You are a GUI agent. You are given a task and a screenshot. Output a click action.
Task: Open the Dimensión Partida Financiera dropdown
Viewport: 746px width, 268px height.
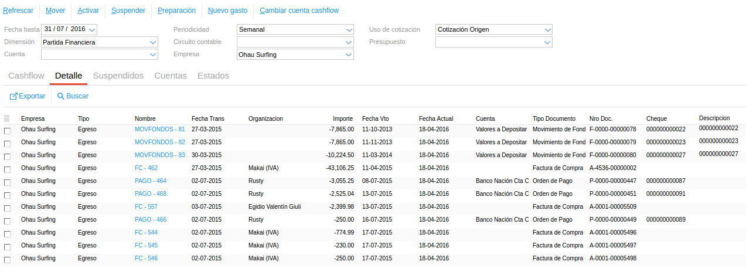154,42
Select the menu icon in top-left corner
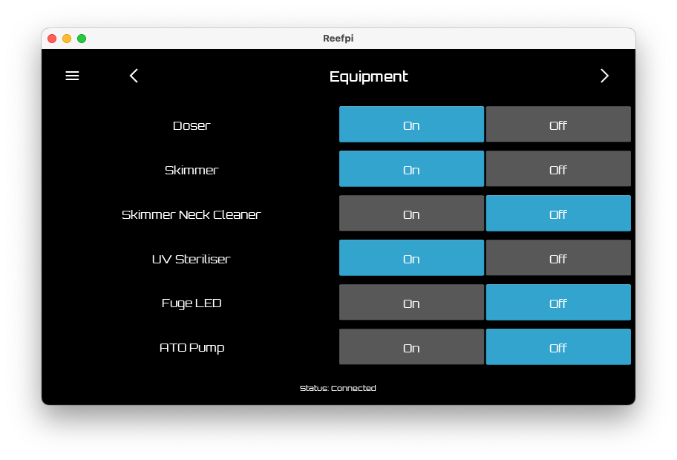Screen dimensions: 677x460 click(72, 76)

____

Aim of the exercise –
Render every line of the rows above as a JSON list of strings, one string per line, omitting any blank lines. Leave the pictures out of the answer.

Final answer –
[
  "You are a GUI agent. You are given a task and a screenshot. Output a click action.",
  "Task: Open the Dimensión Partida Financiera dropdown",
  "Viewport: 746px width, 268px height.",
  "154,42",
  "Select the menu icon in top-left corner",
  "Screen dimensions: 677x460 click(72, 76)"
]